Tagging enables you to group projects together based on your organization’s unique business structure or needs. By tagging projects, you are able to quickly apply Supply Chain policies and other Semgrep features to specific groups.
Use this file to discover all available pages before exploring further.
Add tags for specific projects in the Semgrep AppSec Platform through the following methods:
Set tags through the Semgrep AppSec Platform > Projects > Project details page.
Set tags using the Semgrep AppSec Platform API.
Set tags in your repository’s .semgrepconfig.yml file.
SETTING TAGS
Keep in mind, when setting tags via the .semgrepconfig.yml file or Semgrep AppSec Platform API, that these actions supersede any tags previously set.
For example, if you set tags through the API and subsequently run a CI scan, then the previous tags set by the API will be overwritten by any tag definitions in the .semgrepconfig.yml file of the repository.

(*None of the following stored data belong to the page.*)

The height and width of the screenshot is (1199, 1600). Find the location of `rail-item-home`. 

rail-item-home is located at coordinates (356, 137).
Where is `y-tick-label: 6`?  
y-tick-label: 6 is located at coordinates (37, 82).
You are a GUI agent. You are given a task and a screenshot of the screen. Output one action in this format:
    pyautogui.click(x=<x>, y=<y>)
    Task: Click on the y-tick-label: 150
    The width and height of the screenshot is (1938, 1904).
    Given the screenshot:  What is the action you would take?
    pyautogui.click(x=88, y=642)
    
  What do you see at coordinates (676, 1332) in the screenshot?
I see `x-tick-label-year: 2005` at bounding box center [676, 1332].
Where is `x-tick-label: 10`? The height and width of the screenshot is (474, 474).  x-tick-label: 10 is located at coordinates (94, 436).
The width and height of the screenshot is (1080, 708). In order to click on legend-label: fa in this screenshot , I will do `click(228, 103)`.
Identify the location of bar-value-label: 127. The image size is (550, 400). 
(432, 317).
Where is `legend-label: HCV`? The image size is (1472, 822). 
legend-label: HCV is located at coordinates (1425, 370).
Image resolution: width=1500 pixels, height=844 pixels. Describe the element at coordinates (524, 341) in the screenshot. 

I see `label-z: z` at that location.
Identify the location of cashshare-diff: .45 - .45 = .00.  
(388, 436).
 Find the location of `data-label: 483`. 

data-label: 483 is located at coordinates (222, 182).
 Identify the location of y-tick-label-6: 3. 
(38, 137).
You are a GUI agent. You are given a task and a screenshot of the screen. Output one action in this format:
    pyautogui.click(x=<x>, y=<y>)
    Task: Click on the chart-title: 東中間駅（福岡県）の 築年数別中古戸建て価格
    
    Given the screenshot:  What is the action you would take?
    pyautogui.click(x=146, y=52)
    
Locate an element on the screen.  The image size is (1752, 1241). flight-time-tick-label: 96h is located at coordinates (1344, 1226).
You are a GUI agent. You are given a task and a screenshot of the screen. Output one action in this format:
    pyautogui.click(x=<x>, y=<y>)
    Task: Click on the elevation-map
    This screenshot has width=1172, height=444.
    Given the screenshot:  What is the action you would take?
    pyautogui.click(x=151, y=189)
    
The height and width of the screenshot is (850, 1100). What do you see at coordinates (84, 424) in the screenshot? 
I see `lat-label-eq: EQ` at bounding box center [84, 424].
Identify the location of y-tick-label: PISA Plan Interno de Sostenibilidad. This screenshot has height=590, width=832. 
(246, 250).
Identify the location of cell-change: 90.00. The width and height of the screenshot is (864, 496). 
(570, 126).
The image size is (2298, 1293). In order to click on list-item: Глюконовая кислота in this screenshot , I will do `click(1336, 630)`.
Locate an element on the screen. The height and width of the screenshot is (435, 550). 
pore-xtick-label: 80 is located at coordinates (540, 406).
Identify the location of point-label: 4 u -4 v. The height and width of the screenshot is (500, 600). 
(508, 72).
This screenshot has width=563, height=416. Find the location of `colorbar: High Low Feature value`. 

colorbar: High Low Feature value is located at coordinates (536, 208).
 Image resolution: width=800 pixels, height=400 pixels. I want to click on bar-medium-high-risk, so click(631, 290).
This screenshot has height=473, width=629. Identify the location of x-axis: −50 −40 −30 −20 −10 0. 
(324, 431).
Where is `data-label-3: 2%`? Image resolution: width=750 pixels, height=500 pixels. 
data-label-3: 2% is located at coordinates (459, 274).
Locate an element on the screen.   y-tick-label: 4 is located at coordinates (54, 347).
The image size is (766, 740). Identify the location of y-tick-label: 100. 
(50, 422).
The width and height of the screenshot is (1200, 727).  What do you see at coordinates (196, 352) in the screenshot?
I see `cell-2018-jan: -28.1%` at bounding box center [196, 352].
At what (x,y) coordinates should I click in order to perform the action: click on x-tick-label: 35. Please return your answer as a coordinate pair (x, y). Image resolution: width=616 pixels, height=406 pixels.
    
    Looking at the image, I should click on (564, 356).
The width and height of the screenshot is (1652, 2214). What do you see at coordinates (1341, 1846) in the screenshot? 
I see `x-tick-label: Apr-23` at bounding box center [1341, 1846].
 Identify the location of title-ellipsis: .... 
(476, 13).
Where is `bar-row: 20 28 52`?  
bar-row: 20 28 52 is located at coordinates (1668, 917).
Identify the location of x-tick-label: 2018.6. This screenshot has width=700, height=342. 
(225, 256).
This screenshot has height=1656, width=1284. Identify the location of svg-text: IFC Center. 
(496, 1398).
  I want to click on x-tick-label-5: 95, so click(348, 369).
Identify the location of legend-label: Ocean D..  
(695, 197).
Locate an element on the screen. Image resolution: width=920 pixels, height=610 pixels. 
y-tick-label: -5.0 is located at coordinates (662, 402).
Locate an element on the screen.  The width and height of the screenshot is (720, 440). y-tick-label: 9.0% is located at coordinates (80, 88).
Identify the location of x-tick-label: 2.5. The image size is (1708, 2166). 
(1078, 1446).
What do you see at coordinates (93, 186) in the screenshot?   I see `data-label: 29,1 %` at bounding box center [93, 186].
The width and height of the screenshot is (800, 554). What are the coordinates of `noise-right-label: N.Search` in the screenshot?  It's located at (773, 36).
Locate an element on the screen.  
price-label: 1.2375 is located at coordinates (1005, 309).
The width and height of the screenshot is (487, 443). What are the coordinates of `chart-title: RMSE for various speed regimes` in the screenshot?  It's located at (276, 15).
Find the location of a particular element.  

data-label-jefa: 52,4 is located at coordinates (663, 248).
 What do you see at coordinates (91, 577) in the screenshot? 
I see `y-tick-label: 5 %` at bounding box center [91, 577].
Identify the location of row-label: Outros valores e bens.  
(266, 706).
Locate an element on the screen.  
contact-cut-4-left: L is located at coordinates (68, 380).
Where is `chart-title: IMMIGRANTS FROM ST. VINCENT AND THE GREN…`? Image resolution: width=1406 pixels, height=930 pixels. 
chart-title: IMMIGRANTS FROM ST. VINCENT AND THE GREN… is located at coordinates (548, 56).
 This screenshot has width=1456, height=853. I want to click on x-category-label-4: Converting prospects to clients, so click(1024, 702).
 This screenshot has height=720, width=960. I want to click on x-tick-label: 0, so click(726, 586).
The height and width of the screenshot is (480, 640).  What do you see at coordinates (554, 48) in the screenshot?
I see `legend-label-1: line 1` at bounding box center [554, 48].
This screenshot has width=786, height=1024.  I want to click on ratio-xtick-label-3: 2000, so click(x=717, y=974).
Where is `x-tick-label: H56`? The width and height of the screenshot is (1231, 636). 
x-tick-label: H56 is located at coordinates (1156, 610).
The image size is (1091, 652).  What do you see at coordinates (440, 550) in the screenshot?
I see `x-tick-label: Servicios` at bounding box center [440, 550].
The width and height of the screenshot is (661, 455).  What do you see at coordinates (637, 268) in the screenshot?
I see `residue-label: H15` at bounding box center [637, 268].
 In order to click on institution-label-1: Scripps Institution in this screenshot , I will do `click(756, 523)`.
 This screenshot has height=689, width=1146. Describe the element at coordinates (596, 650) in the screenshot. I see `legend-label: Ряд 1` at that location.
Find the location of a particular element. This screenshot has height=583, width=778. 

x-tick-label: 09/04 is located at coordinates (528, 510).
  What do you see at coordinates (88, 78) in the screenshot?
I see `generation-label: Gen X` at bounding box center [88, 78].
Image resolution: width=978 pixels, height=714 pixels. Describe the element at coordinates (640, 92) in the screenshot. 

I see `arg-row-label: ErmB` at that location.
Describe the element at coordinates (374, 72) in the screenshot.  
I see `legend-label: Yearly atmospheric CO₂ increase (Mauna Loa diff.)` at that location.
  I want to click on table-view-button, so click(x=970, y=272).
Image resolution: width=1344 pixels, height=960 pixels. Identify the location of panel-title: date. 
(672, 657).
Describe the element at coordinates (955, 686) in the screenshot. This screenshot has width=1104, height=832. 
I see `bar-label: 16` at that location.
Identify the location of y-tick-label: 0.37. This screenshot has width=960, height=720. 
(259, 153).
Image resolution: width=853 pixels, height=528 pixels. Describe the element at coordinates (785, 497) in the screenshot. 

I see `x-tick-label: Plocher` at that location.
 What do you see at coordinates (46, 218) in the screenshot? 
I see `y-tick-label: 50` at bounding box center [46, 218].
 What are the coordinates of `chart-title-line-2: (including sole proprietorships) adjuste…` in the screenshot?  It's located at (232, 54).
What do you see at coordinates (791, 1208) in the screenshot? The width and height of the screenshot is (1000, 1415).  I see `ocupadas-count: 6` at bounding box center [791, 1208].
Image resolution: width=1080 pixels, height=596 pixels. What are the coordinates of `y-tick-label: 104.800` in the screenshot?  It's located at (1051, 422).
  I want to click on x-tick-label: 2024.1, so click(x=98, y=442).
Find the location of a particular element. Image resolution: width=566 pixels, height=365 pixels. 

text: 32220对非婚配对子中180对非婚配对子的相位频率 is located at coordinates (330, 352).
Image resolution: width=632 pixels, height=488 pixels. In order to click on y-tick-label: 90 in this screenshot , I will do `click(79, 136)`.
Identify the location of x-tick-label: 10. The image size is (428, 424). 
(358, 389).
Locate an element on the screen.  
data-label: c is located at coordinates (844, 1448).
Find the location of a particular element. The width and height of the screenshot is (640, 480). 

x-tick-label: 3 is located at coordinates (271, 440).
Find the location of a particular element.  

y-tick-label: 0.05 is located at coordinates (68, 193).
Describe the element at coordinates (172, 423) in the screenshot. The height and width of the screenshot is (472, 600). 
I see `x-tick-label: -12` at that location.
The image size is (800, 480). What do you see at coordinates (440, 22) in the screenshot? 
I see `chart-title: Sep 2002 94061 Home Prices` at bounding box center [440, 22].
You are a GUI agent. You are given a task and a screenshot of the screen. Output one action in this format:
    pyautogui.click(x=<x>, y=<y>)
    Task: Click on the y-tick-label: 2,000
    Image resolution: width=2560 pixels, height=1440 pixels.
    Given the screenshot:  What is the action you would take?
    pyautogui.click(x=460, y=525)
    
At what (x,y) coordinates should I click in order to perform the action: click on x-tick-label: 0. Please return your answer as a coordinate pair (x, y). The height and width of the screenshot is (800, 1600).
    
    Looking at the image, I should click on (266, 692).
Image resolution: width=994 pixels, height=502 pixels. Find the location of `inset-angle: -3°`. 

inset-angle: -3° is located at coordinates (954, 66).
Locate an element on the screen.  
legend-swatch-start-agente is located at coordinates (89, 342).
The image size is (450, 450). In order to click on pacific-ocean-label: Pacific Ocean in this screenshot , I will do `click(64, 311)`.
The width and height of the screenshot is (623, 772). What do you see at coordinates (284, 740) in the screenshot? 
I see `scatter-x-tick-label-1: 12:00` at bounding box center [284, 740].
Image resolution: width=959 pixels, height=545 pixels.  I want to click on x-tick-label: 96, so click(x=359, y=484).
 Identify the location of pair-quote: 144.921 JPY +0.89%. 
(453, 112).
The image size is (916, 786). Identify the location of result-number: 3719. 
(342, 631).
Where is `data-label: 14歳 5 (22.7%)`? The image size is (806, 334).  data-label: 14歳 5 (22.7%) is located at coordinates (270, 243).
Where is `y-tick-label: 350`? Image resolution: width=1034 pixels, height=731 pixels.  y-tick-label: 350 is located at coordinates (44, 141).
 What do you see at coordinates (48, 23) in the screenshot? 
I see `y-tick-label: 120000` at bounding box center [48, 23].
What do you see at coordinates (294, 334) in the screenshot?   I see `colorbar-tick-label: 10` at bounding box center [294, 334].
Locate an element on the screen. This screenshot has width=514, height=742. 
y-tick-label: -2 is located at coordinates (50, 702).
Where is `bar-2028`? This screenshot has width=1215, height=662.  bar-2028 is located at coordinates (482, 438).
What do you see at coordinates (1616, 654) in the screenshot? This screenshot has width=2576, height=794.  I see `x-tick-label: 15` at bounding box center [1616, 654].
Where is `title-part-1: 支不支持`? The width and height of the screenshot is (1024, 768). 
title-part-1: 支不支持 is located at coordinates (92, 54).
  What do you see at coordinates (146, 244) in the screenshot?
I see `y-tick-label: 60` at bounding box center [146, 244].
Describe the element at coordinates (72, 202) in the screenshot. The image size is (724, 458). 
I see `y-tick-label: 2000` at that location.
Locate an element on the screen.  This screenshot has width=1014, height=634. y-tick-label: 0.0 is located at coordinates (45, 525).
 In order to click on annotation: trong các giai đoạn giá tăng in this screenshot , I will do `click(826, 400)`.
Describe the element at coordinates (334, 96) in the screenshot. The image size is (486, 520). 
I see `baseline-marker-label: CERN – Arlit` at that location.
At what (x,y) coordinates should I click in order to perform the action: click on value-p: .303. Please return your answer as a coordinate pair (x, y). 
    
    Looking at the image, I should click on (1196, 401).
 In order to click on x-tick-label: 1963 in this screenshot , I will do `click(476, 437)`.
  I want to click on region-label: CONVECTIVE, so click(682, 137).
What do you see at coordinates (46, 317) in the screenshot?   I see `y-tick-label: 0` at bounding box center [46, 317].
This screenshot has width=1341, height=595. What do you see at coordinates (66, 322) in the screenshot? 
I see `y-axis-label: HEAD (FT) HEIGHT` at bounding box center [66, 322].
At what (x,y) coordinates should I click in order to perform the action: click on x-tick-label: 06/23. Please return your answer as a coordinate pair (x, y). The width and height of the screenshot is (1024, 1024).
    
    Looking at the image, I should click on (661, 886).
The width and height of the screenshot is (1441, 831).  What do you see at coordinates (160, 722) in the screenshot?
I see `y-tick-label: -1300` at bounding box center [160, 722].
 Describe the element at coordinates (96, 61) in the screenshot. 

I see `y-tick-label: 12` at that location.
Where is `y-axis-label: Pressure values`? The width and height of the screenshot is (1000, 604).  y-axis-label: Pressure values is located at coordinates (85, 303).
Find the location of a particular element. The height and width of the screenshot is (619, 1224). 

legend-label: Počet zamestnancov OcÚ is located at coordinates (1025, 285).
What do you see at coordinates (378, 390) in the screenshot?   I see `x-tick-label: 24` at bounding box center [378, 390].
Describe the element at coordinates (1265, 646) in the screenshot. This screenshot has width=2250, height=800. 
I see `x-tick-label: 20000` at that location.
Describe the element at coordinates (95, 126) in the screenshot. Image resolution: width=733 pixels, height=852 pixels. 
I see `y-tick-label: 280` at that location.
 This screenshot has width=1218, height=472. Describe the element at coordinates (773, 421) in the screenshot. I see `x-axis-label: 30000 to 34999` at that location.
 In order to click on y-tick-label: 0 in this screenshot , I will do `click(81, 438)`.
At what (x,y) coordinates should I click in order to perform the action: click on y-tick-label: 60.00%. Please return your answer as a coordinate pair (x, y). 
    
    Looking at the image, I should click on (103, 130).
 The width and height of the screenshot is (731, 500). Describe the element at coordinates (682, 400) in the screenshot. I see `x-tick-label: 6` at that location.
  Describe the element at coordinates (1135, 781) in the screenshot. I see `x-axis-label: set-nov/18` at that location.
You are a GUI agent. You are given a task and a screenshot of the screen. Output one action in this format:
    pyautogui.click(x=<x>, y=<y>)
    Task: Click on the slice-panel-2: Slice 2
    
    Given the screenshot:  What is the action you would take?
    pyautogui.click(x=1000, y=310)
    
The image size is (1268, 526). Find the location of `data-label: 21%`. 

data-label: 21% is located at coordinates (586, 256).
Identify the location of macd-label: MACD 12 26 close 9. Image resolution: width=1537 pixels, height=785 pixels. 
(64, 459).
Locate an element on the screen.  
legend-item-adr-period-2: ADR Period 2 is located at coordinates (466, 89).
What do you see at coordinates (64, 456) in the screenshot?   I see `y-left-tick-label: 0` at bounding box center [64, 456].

For this reason, the Semgrep team recommends exclusively choosing either the API or .semgrepconfig.yml file to manage and set tags. Do not use a mix of the two.
You can also add tags through a specific file added to your repository. To do so, follow the instructions below:
1
Create .semgrepconfig.yml file in the root directory of your repository.
2
Add tags to the .semgrepconfig.yml file. Example of tags added to .semgrepconfig.yml file:
tags: - favourite - awesomeproject
CAUTIONChanges to tags made through the .semgrepconfig.yml file are also visible in the Semgrep AppSec Platform > Projects page, however, the inverse is not true (changes in Semgrep AppSec Platform > Projects page will be overwritten by .semgrepconfig.yml.)